Consegna 1:
Rispondi a queste domande sul brano sul coraggio e la viltà:
(a) Di che cosa non c'è cinese che non sia convinto?
(b) Chi brilla più di chiunque altro in questo scenario?
(c) Di che cosa sono la misura queste figure, secondo quanto ripete Buck?
Consegna 2:
Scrivi il seguito del brano sul coraggio e la viltà, partendo dopo la sua ultima frase.

Brano scelto:
────────────────────
La dicotomia coraggio-viltà è l’asse d’equilibrio della storia; e se non v’è cinese che non sia convinto che respingere la brutalità dei soldati sia non soltanto un dovere ma un imperativo morale, ognuno difende la propria idea di coraggio; così, chi sceglie di allearsi (o finge soltanto di farlo) ai dominatori, giudicato un traditore da coloro che li osteggiano in ogni modo possibile, lamenta che la propria battaglia non solo non venga compresa ma addirittura tragicamente fraintesa, mentre tutti coloro che, come lo stesso Ling Tan e i suoi figli, non fanno che escogitare piani per mettere i bastoni tra le ruote ai “diavoli giapponesi”, sono allo stesso tempo oggetto d’ammirazione d’indivia da parte di chi, colpevole solo di voler reagire ma di non saperlo fare, ha perduto tutto, figli, terra, dignità, riducendosi a una devastata ombra d’uomo consumata dalla consolazione allucinata e perversa dell’oppio. In questo scenario di miseria diffusa ma di luminosa umanità a brillare più di chiunque altro (nel bene come nel male) sono le donne, madri e mogli, vittime della cupidigia degli invasori a migliaia eppure mai del tutto vinte, mai del tutto sconfitte. Sono loro, non si stanca di ripeterci Buck, la misura del sostanziale fallimento di quella guerra. Forse di ogni guerra.
────────────────────
Righe di dati:

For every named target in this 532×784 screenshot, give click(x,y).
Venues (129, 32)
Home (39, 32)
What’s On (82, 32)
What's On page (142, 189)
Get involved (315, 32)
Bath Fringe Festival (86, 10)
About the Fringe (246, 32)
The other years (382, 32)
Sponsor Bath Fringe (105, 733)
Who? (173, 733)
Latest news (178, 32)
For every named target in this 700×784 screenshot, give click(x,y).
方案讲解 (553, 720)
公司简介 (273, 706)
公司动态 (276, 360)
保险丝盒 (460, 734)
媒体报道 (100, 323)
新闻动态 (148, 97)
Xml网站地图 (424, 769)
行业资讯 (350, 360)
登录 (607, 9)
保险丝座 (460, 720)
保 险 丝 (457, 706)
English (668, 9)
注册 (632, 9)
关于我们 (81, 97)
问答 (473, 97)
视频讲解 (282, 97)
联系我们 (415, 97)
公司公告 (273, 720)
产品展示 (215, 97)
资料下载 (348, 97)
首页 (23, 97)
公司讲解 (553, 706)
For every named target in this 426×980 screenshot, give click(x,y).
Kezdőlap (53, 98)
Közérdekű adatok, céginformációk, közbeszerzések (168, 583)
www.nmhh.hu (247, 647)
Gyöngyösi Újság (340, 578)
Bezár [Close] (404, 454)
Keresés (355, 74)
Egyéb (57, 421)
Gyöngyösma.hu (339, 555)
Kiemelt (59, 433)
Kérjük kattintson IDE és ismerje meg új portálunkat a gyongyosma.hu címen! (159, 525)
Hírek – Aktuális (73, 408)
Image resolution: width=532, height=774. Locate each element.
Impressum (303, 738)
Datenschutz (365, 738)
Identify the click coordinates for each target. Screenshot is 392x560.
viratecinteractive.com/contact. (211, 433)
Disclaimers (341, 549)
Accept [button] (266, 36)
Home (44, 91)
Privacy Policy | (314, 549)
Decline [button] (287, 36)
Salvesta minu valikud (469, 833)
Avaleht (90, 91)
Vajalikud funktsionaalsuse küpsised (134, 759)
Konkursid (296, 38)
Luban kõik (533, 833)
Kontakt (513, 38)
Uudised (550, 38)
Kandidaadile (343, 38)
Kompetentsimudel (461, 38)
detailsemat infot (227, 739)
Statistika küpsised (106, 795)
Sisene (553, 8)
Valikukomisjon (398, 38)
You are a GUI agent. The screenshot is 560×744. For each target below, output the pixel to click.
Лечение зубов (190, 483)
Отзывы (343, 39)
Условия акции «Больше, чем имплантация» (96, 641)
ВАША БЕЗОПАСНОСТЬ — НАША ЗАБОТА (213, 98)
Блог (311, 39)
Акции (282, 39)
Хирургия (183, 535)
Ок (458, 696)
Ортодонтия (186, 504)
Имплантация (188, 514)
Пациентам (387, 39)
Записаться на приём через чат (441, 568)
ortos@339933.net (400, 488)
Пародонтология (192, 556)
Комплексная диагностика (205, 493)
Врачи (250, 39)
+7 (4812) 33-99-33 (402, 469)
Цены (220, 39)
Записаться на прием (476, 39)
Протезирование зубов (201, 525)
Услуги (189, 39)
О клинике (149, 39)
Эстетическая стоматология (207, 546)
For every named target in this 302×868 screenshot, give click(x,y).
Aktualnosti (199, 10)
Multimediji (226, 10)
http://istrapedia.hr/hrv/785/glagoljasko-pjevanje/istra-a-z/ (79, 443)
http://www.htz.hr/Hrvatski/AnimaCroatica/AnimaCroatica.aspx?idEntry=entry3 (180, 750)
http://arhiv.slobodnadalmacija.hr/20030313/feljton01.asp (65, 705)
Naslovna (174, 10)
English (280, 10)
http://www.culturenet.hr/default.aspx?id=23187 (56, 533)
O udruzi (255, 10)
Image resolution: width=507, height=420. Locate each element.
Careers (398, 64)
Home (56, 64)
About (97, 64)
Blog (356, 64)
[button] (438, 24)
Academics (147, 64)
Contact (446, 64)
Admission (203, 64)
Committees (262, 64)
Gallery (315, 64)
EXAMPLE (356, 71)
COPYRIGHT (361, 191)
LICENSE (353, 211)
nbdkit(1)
────────────────────
Risultato finale 1:
(a) Che respingere la brutalità dei soldati sia non soltanto un dovere ma un imperativo morale.
(b) Le donne, madri e mogli.
(c) Del sostanziale fallimento di quella guerra, forse di ogni guerra.

Risultato finale 2:
Eccovi l’incipit del romanzo. Buona lettura.
Ling Tan alzò il capo. Nella risaia in cui stava con l’acqua fino alle ginocchia udì risuonare la voce alta e squillante di sua moglie. Perché mai la donna doveva chiamarlo ora a mezzo il pomeriggio, quando non era né ora di mangiare né ora di dormire?